The Basics and Applications of Genome Sequencing

Overview of Genome Sequencing

Genome sequencing refers to the use of high-throughput sequencing platforms to sequence the genomes of different individuals or groups and perform bioinformatics analysis at the individual or group level. Genome sequencing can comprehensively mine genetic variations at the DNA level, including larger structural variations, providing crucial information for screening pathogenic and susceptibility genes for diseases, researching pathogenesis and genetic mechanisms, and inferring population migration and evolution.
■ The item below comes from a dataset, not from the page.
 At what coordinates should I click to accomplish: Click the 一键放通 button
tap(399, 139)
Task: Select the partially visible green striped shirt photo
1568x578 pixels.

Categories of Genome Sequencing

De novo Sequencing

De novo sequencing can sequence the genome of a species without any reference genome information. Through bioinformatics analysis methods for splicing and assembling, the complete genome sequence map of the species can be obtained, thereby advancing in-depth research on the species. Only through de novo sequencing can detailed genetic analysis be conducted for any organism. This method is often used for genetic analysis of species that frequently mutate, such as highly variable viruses.

Resequencing

Resequencing involves genome sequencing of different individuals of a species with an existing reference genome, followed by differential analysis at the individual or group level. After a genome has been published, resequencing does not require reassembly and can directly align the sequenced reads against the short sequences. In short, resequencing is genome sequencing of individuals of a species with a known genome sequence, primarily aimed at identifying types of variations such as single nucleotide polymorphisms (SNPs), copy number variations (CNVs), insertions/deletions (InDels), etc.

Genome Sequencing Experimental Workflow

Library Construction Process

1.Sample sources can include fresh tissues and blood, from which DNA is extracted after processing;

2. Then, genomic fragmentation is performed using enzymatic or physical methods to recover the target DNA fragments;

3. Next, end repair and A-tailing of the target DNA fragments are performed, followed by adding sequencing adapters to the adenylated DNA fragments from the previous step. Fragment selection is then done to effectively recover DNA fragments with sequencing adapters added at both ends. This is followed by PCR amplification enrichment of the captured library and then quality control of the library;

4. Finally, the library is diluted, mixed, and loaded onto the sequencing machine.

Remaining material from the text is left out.